TRY IT: Which lines in the data below contain the word "item"? Return each of them.

Stored data entries:
____

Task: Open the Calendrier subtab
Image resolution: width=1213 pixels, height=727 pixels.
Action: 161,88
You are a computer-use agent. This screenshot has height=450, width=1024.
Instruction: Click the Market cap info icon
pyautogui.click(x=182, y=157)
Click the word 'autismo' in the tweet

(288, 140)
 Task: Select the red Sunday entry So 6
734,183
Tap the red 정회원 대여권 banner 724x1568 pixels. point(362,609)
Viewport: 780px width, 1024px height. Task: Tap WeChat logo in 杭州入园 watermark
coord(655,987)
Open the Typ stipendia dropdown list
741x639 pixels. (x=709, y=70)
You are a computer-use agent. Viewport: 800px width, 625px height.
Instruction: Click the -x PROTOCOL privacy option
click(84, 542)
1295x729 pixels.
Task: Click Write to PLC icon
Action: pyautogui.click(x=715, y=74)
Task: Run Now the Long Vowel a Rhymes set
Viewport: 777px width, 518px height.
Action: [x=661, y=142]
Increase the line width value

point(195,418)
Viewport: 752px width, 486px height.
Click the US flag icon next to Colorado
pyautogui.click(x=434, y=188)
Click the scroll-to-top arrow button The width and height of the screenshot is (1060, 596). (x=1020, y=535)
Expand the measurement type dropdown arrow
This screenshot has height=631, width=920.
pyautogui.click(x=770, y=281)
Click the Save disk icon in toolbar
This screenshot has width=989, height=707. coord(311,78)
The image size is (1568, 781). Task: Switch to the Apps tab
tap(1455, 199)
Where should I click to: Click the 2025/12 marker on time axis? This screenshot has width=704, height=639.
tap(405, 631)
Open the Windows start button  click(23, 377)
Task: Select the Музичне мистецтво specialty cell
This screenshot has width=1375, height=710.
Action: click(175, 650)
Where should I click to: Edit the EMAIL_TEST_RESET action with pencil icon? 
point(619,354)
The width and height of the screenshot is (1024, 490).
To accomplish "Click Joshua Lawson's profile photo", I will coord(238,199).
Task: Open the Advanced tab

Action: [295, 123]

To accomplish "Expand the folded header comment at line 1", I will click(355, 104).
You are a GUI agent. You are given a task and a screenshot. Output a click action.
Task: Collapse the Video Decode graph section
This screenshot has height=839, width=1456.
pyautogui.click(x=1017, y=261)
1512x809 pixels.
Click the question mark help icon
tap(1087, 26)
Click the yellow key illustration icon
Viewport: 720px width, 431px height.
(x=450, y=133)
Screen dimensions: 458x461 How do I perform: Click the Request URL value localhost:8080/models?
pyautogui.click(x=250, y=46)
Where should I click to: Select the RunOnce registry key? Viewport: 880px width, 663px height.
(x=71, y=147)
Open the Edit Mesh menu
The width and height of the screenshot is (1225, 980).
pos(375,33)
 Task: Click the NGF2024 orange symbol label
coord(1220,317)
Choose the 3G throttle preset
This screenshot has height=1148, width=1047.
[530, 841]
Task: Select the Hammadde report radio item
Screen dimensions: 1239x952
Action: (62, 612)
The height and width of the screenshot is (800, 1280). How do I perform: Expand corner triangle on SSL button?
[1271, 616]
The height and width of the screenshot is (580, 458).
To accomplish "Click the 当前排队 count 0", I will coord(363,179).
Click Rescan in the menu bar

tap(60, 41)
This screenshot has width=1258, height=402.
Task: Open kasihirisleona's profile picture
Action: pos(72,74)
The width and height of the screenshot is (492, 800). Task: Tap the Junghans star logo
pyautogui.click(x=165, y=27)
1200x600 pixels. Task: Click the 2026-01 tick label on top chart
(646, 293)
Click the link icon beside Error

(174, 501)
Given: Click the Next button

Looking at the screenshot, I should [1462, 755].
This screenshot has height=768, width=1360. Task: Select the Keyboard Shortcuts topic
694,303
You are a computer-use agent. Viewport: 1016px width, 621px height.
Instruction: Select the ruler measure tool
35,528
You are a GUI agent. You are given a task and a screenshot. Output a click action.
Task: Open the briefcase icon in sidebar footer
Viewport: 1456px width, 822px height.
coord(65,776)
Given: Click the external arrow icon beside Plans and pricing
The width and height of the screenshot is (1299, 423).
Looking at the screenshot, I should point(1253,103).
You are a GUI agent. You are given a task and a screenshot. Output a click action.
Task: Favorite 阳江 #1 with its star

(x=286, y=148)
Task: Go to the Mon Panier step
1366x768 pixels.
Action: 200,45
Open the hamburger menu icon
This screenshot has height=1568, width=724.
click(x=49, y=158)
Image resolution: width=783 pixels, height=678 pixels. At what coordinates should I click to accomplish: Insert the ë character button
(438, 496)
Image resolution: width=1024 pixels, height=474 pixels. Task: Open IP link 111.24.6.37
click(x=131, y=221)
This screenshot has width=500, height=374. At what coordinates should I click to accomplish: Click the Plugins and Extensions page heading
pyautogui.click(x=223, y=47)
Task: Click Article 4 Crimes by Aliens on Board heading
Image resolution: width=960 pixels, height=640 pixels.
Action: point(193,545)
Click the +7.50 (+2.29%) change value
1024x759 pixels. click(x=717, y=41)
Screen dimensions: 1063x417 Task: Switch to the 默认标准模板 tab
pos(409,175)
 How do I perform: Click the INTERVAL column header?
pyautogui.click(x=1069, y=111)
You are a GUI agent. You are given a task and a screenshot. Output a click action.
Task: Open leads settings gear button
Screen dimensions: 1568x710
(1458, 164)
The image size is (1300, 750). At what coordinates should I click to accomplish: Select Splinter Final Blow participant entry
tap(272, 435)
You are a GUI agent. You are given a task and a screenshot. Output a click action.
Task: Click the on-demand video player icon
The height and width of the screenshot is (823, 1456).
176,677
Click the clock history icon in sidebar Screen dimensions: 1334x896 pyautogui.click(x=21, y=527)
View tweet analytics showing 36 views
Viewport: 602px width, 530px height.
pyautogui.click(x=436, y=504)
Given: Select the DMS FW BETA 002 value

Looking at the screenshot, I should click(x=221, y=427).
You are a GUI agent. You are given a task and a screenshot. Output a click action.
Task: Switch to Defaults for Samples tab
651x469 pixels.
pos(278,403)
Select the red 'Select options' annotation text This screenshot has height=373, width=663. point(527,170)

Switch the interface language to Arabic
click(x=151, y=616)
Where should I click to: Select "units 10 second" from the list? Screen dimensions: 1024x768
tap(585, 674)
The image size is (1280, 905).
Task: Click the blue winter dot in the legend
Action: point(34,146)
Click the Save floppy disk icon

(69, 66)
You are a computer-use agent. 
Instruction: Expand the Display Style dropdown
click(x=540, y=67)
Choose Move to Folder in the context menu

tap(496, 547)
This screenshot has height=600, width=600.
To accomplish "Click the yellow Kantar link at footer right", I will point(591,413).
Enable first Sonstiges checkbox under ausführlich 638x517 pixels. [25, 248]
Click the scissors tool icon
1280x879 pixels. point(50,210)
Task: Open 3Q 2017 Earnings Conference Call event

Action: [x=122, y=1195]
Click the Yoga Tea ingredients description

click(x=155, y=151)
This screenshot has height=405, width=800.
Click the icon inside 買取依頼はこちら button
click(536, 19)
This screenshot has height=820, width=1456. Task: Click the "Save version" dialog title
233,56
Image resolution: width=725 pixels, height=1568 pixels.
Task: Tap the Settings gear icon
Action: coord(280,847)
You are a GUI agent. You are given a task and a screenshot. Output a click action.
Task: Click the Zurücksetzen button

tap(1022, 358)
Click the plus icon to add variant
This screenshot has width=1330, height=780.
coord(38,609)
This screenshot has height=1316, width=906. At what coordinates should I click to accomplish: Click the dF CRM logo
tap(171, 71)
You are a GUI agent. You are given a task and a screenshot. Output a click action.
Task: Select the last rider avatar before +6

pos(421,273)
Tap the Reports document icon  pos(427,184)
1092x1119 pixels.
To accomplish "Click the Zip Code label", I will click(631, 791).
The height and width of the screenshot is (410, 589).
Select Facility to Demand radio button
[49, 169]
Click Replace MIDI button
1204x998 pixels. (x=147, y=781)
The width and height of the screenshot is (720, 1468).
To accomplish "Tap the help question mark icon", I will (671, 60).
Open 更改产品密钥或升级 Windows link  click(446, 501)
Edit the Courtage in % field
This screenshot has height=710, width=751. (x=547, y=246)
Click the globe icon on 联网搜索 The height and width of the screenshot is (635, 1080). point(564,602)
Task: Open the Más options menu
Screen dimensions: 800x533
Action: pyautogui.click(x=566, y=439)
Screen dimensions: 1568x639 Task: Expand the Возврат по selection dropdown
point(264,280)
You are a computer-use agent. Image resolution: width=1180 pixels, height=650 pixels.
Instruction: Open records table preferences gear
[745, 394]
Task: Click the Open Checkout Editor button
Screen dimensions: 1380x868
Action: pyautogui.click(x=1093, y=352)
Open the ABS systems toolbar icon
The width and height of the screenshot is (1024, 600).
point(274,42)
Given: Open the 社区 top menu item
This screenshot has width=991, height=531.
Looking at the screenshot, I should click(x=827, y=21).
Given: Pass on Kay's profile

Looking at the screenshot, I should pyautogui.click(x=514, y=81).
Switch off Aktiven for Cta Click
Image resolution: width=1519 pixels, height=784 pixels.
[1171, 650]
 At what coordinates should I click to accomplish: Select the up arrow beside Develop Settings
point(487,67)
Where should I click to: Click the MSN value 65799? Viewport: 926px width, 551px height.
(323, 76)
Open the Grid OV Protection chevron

____

EXERCISE OUTPUT:
Task: Select the Hammadde report radio item
Given: Open the 社区 top menu item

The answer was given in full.